▶ Work order 1
Summarize the article on ten years of the Affordable Care Act and health data in two sentences.
▶ Work order 2
In the article on ten years of the Affordable Care Act and health data, what percentage of doctors' offices were using an EHR in 2017?
▶ Work order 3
Write the next part of the article on ten years of the Affordable Care Act and health data, picking up after its last sentence.

▶ Document section

_____

The Affordable Care Act (ACA) turns 10 today. Over the past 10 weeks, CHI has looked at the changes the law ushered in for health coverage, payments, and standards of care. The last installment of our series examines a decade of change in health data.

The ACA itself was not a landmark law for health data. That’s because just a year earlier, Congress had already passed a major health data law as part of the stimulus bill that addressed the Great Recession. The Health Information Technology for Economic and Clinical Health (HITECH) Act set standards for adopting electronic health records (EHRs) and provided funding to speed the transition. Several ACA initiatives relied on a future where clinical and other health data were accurate and widely available.

For example, the ACA contained numerous provisions intended to move the health system away from fee-for-service payments and toward rewarding providers based on the quality of care. It also encouraged providers to coordinate care and services. Both of these measures rely heavily on the use of EHRs to track care quality and medical histories.

The HITECH Act included financial incentives for providers to adopt and use EHRs. These incentives have been effective: in 2017, 86 percent of doctors’ offices were using an EHR, up from 42 percent in 2008.

But despite this broad adoption, the use of EHRs in practice is anything but perfect. Different health providers use different systems. EHRs are often unable to work with one another, which can interrupt a patient’s data as it moves between providers. EHR fields are not always accurate or up-to-date and don’t always meet the complex health needs of patients. And the adoption of EHRs has also come with an increase in health care providers reporting burnout and job dissatisfaction due to administrative responsibilities.

In addition to leveraging EHRs to improve patient care, the ACA introduced a new focus on population health, which requires its own data support. Health Information Exchanges (HIEs) are a population health tool incentivized by the HITECH Act. HIE platforms aggregate EHR data and allow different systems to “talk” with one another, enabling data sharing across different care settings and geographies.

_____

▶ Study material
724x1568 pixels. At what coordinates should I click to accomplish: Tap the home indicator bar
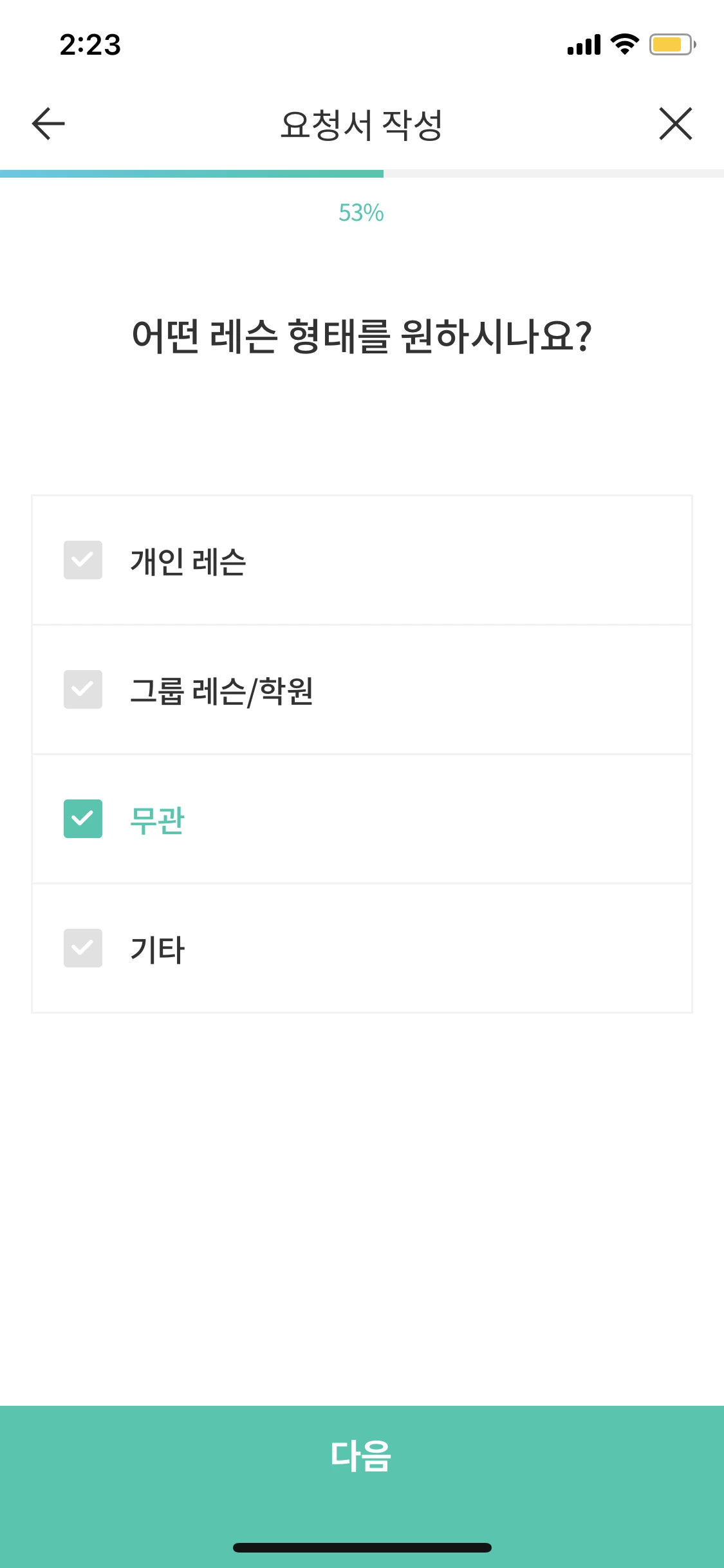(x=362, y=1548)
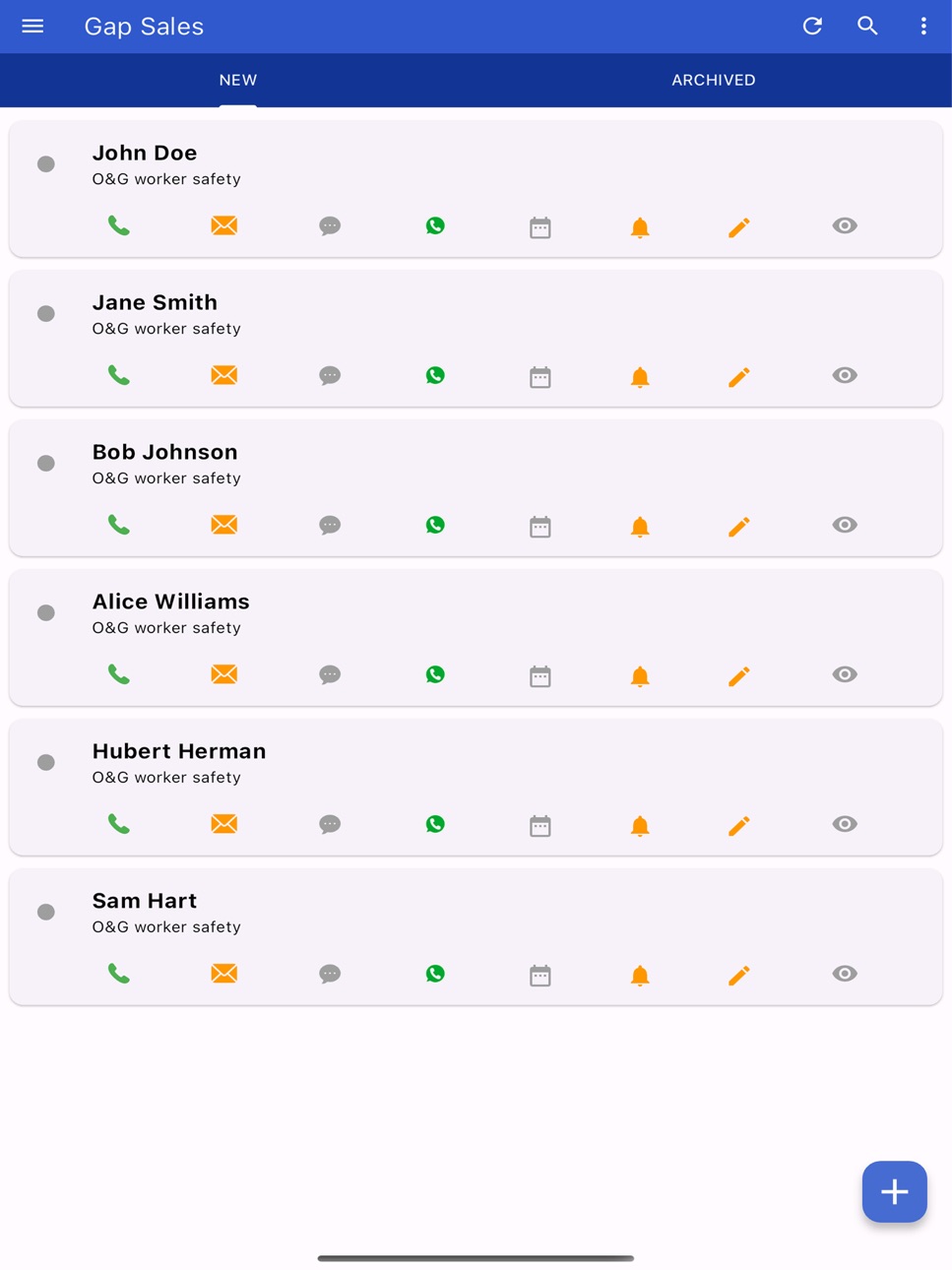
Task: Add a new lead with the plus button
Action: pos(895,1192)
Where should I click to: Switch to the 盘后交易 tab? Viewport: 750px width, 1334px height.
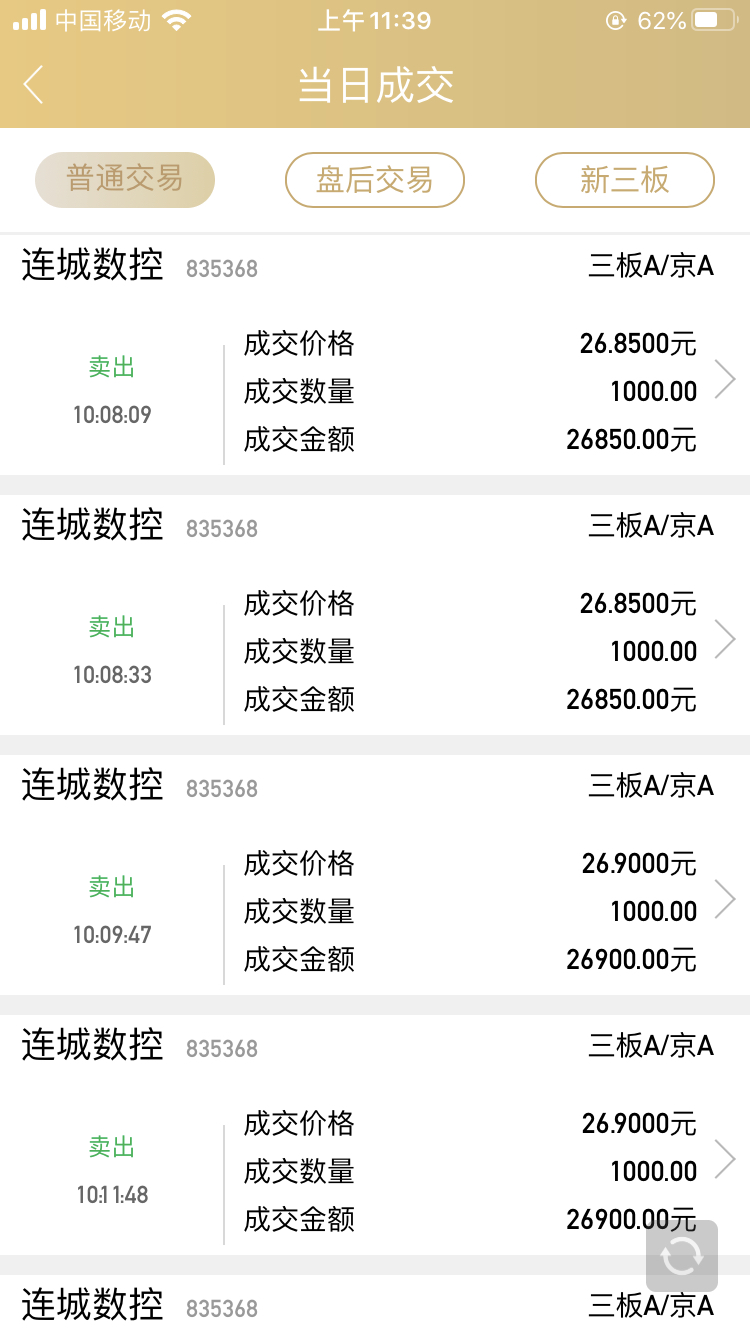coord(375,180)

_____

▶ Exercise response 1
The ACA was not itself a landmark health data law, because the HITECH Act, passed a year earlier, had already set standards and provided funding for electronic health records, but several ACA measures, such as paying for quality of care and coordinating care, rely heavily on those records. EHR use grew from 42 percent of doctors' offices in 2008 to 86 percent in 2017, yet systems often can't work with one another, fields are not always accurate, and providers report more burnout, while the ACA's new focus on population health draws on Health Information Exchanges that let different systems share data.

▶ Exercise response 2
86 percent.

▶ Exercise response 3
There are two HIEs in Colorado: Quality Health Networks (QHN), which serves the Western Slope, and the Colorado Regional Health Information Organization (CORHIO), which covers most of the rest of the state. Having multiple HIEs within a state can ensure more comprehensive coverage, but it also means that there is no single, universal EHR communication platform to share data from medical records. QHN and CORHIO each connect with 33 different EHRs — adding to the complexity of the system.

To be effective, EHR data must be high-quality and trustworthy. The field of data governance has emerged to manage the availability, usefulness, quality, and security of sensitive medical data. In Colorado, it’s still a work in progress: The state’s Office of eHealth Innovation is prioritizing data governance as part of its 2019 Health IT Roadmap to improve EHR data quality in Colorado. Future efforts in innovation must overcome previous shortcomings in data alignment and quality.

A decade after the ACA, more data are being collected than ever before — but there is significant room for improvement in a complicated and often uncoordinated system. New policies and practices created at the local, health systems, and state levels can continue to advance our state’s progress. Colorado is nationally recognized as being on the cutting edge of health system innovation. The rest of the country will continue to look to us as a bellwether state, closely watching our results.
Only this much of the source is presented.